Indeed, the fuss about racial difference is over. It never amounted to much, and surely, if anything ugly happened, judicious editing would have kept it from us viewers. And now we can see that it's sex difference that really dominates, not just with Parvati's embarrassing flirting, but with the total capitulation of all the women in the physical challenge. The game consisted of walking in knee-deep water while carrying a 15-pound bag. You could drop out, but only by handing off your bag to one of your teammates. The women all caved right in and left the men holding the bags. Despite the entertainment value of roped-together slabs of hetero manmeat trudging through water, it was pretty disturbing to see the physical disparity depicted so obviously face-slammingly.

18 comments:

jimbino said...

Good thing they didn't highlight the disparity with a math or science contest!

altoids1306 said...

1918news:

I don't think it's that hard - never carried bags, but I've carried a 15 kg kid over my shoulders in knee-deep water, it's pretty easy.

Probably depends on the surf and sand conditions (didn't watch the show).

In any case, who really cares. No one with an iota of common sense would dispute that, on average, men are physically stronger than women.

Ann Althouse said...

Height matters a lot. It would be easier to walk in water that hit below the knew that that hit mid-thigh! I think part of the teamwork was figuring out whether having the taller, bigger members carry more weight was more efficient, and it really was, so everyone did it.
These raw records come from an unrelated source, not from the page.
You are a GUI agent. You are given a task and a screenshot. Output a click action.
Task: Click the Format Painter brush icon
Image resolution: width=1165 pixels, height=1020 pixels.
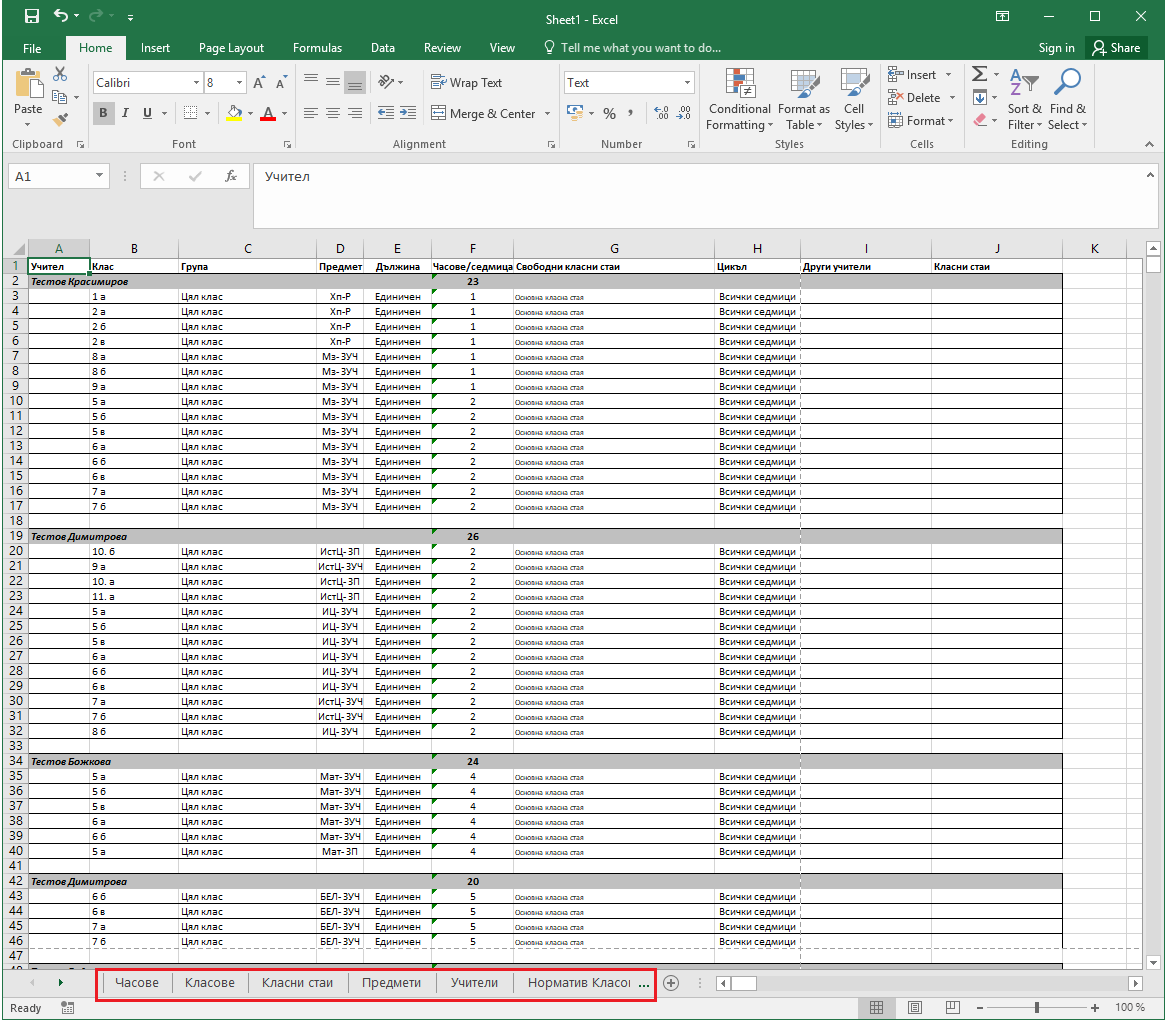click(60, 120)
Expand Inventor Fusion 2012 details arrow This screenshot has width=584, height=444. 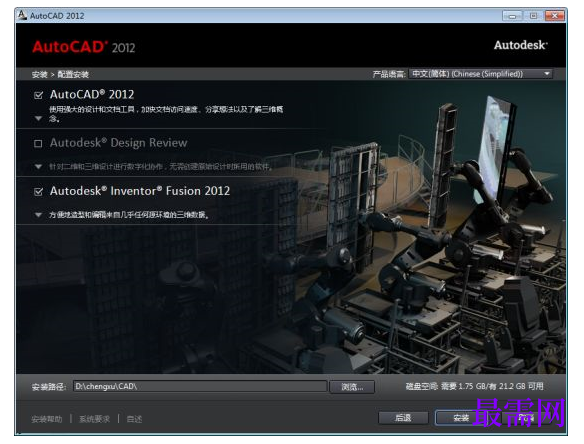click(x=38, y=215)
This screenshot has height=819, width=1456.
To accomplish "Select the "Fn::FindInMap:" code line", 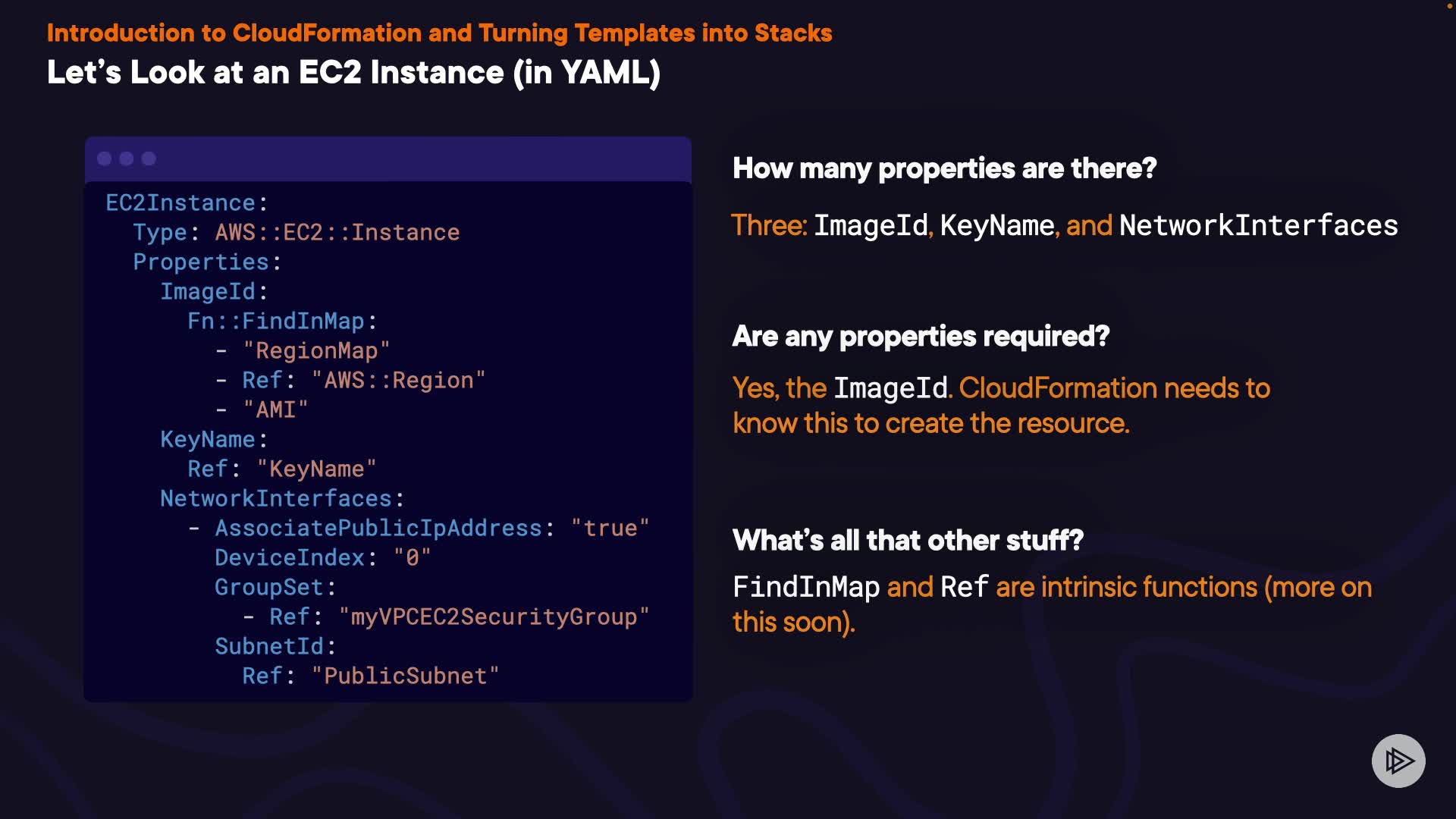I will coord(282,322).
Still that means the test was set up to favor the men. Presumably, there are challenges where being small helps. In a real survival situation, the smaller person needs less food to avoid starvation and can probably move faster, climb higher, and wriggle out of tight spots better.

amba said...

Ann's right -- height has as much to do with it as strength. The more of your leg is underwater, the more resistance the water offers. 15 pounds is not a lot of weight to carry. In many cultures women are the burden bearers.

VW: nipmify

Mortimer Brezny said...

In a real survival situation, the smaller person needs less food to avoid starvation and can probably move faster, climb higher, and wriggle out of tight spots better.

This is nonsense. In a "real survival situation," the women are likely pregnant most of the time, so they need more food, shouldn't be climbing, and shouldn't be doing any wriggling. There is no scientific evidence that women move faster than men, whatever that means.

The Drill SGT said...

Ann said...
In a real survival situation, the smaller person needs less food to avoid starvation and can probably move faster, climb higher, and wriggle out of tight spots better.


I would argue that men would be favored in most of those alternative tests you proposed. You've conceded that men can carry more weight. If your test is "move faster" over distance carriying what you need to survive, then it's the same advantage to men. If it's climb higher by walking, then again the wieght carrying, combine with the lung and hemoglobin supply give men the advantage. If it is "climb trees higher" you have the longer reach and much better upper body strngth. Only it you define it as "climb out on smaller branches" do you get an advantage to women and that would not save you from any predator that can climb at all.

Laura Reynolds said...

This particular challenge, which has been on before, is not a very good one. The results are predictable and the details not very interesting. The team with the weakest (usually oldest) male loses.

Ann Althouse said...

I was just doing a small versus large comparison, leaving out sex difference. That is, take a small male compared to a large male. (Or a small female versus a large female.) Is height an advantage? We were talking about trudging through shallow water where height was definitely an advantage. There are some other advantages to height: you can see farther, reach higher, have a longer stride, etc. Don't add other factors like the degree of muscular strength. Just height. Who is better off? It would depend on the dangers, but if it was food and water shortage, it would be better to be small.

jimbino said...

A big guy couldn't have done all that Houdini did. Gymnasts who are on the short side have every advantage when moving their own bodies, since strength goes as the square of height and weight as the cube.

knox said...

I thought I'd watch this season, but when I saw last week's show I was too disappointed that most of the time was spent on the annoying interpersonal relationships instead of the challenge. I'm used to Project Runway (and occasionally I'll get sucked into The Amazing Race), where more emphasis is on performance.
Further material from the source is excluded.